» Stated task:
Count how many lines in the records below contain the string "globe", matching case exactly, and give only that number.

Entries on target coordinates
* start *

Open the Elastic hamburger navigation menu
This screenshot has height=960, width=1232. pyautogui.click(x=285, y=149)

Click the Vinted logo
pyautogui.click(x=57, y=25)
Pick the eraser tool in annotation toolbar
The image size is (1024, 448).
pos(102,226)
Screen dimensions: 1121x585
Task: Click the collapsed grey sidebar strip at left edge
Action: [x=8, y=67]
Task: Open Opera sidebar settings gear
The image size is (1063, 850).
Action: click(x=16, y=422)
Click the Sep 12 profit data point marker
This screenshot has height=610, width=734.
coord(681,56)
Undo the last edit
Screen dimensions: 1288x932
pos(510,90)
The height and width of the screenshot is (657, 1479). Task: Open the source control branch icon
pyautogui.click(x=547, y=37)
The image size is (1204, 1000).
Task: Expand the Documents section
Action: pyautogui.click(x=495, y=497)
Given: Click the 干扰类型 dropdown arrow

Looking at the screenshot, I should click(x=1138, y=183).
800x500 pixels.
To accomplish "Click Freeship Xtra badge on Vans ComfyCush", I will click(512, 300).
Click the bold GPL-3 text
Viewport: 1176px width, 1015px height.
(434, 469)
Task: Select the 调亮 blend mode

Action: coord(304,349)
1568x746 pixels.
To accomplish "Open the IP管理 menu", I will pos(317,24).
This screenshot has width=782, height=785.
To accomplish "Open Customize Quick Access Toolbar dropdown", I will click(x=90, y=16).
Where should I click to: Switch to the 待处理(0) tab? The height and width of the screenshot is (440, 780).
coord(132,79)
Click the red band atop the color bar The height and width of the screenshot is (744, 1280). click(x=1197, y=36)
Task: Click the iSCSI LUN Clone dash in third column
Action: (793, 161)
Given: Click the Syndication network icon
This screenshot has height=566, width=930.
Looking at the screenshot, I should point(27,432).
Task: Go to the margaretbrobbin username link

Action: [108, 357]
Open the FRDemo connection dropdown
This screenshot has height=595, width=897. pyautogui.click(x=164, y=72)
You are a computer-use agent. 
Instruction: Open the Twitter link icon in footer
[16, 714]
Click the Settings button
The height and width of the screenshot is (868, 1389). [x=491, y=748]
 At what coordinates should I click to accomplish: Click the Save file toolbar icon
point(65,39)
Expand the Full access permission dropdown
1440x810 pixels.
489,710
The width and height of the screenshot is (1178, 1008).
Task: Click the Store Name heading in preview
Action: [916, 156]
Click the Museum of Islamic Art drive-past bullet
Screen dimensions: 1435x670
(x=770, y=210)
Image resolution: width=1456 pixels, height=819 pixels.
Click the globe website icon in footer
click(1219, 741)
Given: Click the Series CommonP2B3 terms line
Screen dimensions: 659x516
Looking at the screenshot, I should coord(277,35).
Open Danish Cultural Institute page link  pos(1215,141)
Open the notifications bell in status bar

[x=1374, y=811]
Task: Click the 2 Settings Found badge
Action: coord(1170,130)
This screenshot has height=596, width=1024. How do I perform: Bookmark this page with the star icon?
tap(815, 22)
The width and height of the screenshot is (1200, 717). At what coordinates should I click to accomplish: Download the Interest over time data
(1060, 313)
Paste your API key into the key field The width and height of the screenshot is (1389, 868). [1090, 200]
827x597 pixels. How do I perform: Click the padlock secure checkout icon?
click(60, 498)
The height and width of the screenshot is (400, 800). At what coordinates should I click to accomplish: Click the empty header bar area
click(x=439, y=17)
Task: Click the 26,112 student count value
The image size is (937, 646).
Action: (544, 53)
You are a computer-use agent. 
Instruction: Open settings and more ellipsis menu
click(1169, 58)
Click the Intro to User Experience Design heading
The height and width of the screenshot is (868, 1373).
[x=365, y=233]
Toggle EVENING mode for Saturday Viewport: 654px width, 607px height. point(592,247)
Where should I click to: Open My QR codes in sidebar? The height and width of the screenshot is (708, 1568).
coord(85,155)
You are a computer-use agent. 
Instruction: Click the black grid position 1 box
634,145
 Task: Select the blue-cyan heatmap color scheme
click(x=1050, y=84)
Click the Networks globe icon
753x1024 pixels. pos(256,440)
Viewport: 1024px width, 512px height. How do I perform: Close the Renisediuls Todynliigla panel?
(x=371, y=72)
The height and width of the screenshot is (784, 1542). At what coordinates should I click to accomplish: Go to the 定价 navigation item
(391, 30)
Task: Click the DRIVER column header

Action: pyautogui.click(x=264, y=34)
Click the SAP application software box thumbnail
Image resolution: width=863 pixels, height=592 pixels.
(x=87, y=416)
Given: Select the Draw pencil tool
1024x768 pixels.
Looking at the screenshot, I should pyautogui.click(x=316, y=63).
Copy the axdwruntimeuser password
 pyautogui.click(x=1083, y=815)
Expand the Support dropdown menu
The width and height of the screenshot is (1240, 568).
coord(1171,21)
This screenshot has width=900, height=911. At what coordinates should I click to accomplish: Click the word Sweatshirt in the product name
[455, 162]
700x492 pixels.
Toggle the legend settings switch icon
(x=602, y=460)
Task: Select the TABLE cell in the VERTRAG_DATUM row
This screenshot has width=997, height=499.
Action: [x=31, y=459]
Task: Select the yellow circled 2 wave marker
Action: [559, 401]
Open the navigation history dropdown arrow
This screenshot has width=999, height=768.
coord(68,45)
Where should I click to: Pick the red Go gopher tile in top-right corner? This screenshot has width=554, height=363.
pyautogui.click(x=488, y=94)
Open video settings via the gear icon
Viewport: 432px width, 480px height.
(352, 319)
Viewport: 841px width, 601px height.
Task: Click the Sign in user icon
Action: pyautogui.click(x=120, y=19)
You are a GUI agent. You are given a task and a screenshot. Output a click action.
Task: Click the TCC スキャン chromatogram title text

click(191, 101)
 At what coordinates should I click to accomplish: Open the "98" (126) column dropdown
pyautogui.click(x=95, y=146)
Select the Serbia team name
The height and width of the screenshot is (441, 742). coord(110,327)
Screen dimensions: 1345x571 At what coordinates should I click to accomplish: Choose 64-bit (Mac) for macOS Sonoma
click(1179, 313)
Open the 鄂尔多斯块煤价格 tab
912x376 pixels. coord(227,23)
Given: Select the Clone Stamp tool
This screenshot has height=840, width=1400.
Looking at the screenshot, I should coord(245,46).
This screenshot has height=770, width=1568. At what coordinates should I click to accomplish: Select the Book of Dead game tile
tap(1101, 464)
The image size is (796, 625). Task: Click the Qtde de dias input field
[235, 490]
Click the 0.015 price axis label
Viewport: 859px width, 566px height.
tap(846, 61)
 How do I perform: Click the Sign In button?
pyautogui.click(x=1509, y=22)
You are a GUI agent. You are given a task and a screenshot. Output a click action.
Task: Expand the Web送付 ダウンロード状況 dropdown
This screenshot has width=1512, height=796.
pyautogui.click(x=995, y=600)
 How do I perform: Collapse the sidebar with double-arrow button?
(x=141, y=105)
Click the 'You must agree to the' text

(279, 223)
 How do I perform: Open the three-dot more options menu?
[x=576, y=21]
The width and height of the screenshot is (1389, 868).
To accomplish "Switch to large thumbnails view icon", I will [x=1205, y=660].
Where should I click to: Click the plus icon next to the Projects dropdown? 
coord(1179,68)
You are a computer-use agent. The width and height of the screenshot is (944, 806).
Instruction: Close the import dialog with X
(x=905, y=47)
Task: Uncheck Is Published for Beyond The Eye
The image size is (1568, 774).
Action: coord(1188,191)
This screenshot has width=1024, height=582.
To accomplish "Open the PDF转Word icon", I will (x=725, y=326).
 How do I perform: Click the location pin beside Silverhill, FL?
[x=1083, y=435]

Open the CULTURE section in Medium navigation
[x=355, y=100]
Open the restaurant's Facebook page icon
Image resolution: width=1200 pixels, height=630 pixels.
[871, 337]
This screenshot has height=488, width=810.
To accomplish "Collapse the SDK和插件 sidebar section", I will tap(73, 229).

* end *

» Reply:
2